そこで先出のAさんと娘さんの話に戻ります。医療コーディネーターがAさんの病状の経過と現在の状況を娘さんから聞き取ってまとめみると以下のようになりました。
(1)「脳出血を起こした脳の場所から考えて、後遺症として飲み込む機能が悪くなることは十分予測されます」と、病気が判明してすぐに医師から伝えられた。
(2)今回肺炎で入院するまでの間にも、何回かむせて肺炎になりかけたことがあった。
(3)体調が悪い時には食事だけでなく、唾を飲み込んでもむせることがあった。
(4)どんな検査か詳細は分からないけれど、飲み込みの検査は入院中にいくつか行ったようで、その結果は「口から食事をとることは難しいのではないか」というものだった。

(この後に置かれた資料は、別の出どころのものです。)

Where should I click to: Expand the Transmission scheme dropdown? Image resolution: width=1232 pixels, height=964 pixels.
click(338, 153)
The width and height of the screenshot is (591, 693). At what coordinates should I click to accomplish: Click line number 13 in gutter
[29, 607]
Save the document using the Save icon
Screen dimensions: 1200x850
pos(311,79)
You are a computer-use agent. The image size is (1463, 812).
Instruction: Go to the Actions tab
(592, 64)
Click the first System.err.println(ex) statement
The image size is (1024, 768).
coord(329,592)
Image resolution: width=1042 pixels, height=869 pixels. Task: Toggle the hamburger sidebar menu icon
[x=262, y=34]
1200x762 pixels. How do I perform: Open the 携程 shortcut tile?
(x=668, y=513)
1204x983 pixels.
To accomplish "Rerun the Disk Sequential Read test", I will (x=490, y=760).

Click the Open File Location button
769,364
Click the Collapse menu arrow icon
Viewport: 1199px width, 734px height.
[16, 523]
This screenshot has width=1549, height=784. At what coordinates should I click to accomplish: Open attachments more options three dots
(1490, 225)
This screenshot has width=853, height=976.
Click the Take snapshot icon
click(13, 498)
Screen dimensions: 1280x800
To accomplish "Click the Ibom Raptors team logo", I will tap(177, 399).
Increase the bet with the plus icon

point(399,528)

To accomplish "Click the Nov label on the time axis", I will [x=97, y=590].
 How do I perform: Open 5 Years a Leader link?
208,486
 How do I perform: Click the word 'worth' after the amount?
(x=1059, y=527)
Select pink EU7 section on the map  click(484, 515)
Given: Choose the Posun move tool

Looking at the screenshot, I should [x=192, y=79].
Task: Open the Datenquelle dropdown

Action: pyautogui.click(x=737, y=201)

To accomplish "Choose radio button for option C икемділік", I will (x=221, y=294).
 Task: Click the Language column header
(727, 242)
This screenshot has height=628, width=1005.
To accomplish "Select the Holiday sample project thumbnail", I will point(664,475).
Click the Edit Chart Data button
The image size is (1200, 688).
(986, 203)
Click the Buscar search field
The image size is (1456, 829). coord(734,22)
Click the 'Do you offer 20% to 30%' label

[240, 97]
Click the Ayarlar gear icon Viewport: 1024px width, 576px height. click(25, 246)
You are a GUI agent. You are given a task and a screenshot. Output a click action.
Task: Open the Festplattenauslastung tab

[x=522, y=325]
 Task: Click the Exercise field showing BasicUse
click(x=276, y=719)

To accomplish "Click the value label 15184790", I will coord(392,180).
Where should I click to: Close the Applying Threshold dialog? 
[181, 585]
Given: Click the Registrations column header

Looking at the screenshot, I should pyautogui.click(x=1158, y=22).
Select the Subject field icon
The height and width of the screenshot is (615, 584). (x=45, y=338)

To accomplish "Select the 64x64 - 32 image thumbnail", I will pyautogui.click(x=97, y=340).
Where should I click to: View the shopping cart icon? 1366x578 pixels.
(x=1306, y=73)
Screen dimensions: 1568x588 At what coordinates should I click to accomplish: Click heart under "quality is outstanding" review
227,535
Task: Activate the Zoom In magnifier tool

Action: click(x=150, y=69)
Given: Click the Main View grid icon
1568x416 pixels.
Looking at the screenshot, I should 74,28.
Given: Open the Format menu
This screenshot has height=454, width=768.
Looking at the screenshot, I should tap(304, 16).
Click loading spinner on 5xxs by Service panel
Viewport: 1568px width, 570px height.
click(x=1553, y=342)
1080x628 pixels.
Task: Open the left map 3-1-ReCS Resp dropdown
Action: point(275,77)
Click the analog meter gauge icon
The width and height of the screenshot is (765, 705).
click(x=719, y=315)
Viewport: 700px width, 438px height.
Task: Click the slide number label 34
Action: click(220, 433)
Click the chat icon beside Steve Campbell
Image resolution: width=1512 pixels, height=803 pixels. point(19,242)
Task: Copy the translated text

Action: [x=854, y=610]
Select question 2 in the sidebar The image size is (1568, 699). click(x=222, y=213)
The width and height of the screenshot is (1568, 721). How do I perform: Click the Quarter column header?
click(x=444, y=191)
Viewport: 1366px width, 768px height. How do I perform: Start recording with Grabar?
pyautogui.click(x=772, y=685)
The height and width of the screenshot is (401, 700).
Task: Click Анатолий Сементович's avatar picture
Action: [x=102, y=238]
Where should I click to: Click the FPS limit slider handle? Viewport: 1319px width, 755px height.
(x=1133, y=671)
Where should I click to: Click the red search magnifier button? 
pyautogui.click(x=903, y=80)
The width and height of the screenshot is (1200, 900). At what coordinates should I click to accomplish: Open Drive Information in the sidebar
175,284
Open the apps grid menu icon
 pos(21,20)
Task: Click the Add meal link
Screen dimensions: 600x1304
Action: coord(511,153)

(5)今回の肺炎はかなり重症で、一週間以上熱が下がらない状態であり、医師からは「万が一のこともあり得ると言われている」とのことでした。
特に(5)に記した肺炎の件では、医師から「近々、主な家族全員に改めて今後のことを話したい」との申し出があったそうです。娘さんは、医師は肺炎が治ったらどこで療養したいのか、つまり治ったらすぐに病院を退院してほしいという話を持ちかけてくるものと予測していました。そのため、急いで次の転院先として、よい病院探しをしていたとのことでした。
しかし医療コーディネーターの意見は違いました。肺炎の症状を聞いていると、転院というよりは今後悪化した場合の対応について医師は話がしたいのではないかと推測したのです。